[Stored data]
■ ■ ■ ■

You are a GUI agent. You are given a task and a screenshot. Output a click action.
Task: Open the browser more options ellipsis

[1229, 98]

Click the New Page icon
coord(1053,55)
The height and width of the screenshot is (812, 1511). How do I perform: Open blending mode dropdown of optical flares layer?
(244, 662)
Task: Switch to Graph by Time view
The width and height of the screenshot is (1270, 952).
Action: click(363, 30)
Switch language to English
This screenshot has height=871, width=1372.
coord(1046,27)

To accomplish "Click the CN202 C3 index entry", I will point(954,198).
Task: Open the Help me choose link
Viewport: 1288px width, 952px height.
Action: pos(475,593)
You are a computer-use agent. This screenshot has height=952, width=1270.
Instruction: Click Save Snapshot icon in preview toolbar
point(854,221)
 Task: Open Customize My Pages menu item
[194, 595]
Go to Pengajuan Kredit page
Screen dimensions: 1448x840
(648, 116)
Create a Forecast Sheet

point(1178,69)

■ ■ ■ ■

Problem to solve:
Each and every entry needs to be repeated exactly.

Response box:
You are a GUI agent. You are given a task and a screenshot. Output a click action.
Task: Open the browser more options ellipsis

[1229, 98]

Click the New Page icon
coord(1053,55)
The height and width of the screenshot is (812, 1511). How do I perform: Open blending mode dropdown of optical flares layer?
(244, 662)
Task: Switch to Graph by Time view
The width and height of the screenshot is (1270, 952).
Action: click(363, 30)
Switch language to English
This screenshot has height=871, width=1372.
coord(1046,27)

To accomplish "Click the CN202 C3 index entry", I will point(954,198).
Task: Open the Help me choose link
Viewport: 1288px width, 952px height.
Action: pos(475,593)
You are a computer-use agent. This screenshot has height=952, width=1270.
Instruction: Click Save Snapshot icon in preview toolbar
point(854,221)
 Task: Open Customize My Pages menu item
[194, 595]
Go to Pengajuan Kredit page
Screen dimensions: 1448x840
(648, 116)
Create a Forecast Sheet

point(1178,69)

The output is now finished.